Dozens of Sun Country passengers are stuck in Mexico after the airline canceled several flights to MSP and told them to “make arrangements on another airline for your return flight”https://t.co/B8LJwA70Xn
— FOX 9 (@FOX9) April 15, 2018
Over the weekend, Eagan-based Sun Country Airlines stranded hundreds of travelers in Mexico because of the bad weather, leaving them to rebook on their own and deal with insufficient refunds. Sounds like a cruel joke, but it actually happened. https://t.co/vUMeN0NlQH
— Tina Smith (@SenTinaSmith) April 16, 2018
I’ve asked this question before and Sun Country Airlines is making me ask it again. Does any industry think less of its customers than the airline industry?
I guess this nonsense is to be expected from an airline that last summer hired the executive vice president and chief operating officer of Allegiant Air to be its new president and chief executive officer. You might remember Allegiant Air from such television programs as 60 Minutes, which on Sunday night called Allegiant Air “one of the country’s… most dangerous [airlines].”
When I hear the term “ultra-low cost carrier,” I think of Spirit Airlines, being asked to pay $3.50 for half a can of Diet Coke, being told it’ll be $25 to bring a suitcase with me, and generally being told to go eff myself. Add “figuring out how to get home from Mexico during a blizzard on my own” to that list.
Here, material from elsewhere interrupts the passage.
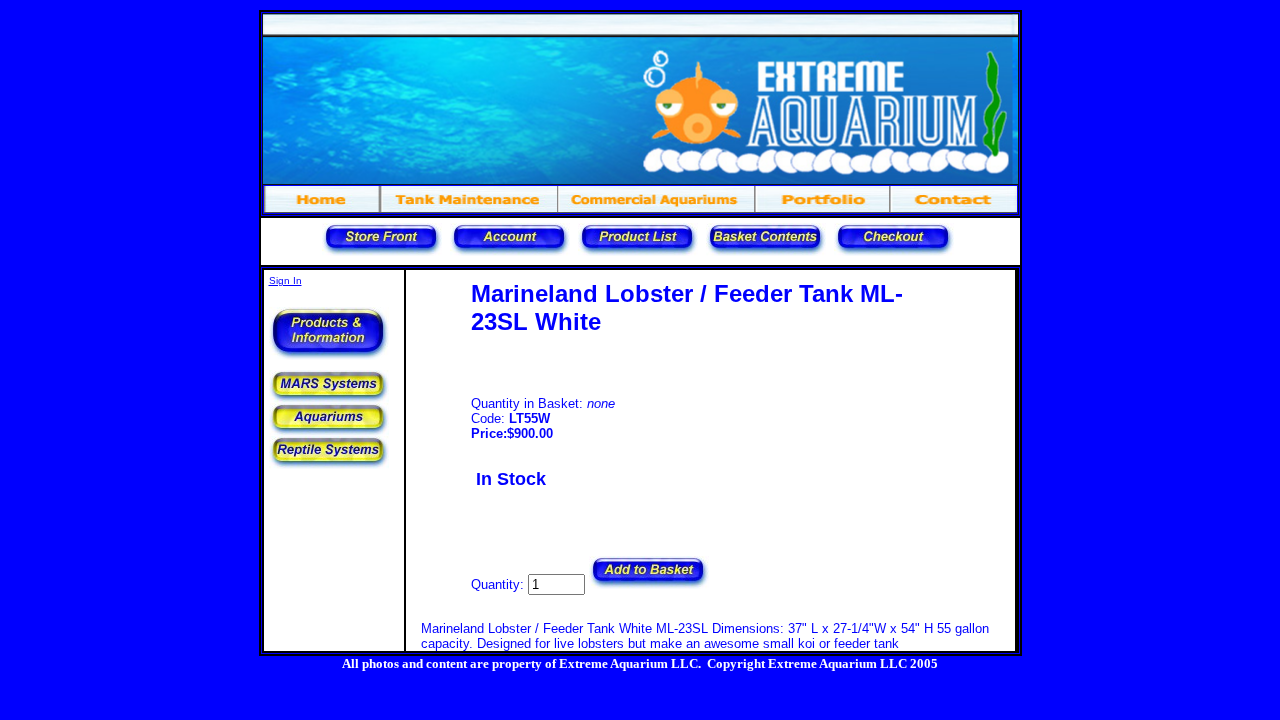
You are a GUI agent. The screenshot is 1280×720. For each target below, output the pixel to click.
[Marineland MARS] (329, 399)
For all of its troubles, I don’t remember the Fung Wah Bus ever telling people to find their own way home from New York City. No man left behind!

Airlines like Spirit, Allegiant and Sun Country are slowly turning into the Fung Wah Buses of the sky. Southwest Airlines already is a bus company that just happens to own and operate planes. There’s no assigned seating and no other way to explain why a flight from Boston to Atlanta would stop in St. Louis.
My personal policy used to be to drive to any destination less than 8 hours away. These stories have me considering updating that policy to drive to to any destination less than 12 hours away. I know that air travel is a privilege and not a right, but if I have the “privilege” of paying for my ticket, luggage, soft drink and small pack of pretzels, I think I have the “right” to expect a flight home.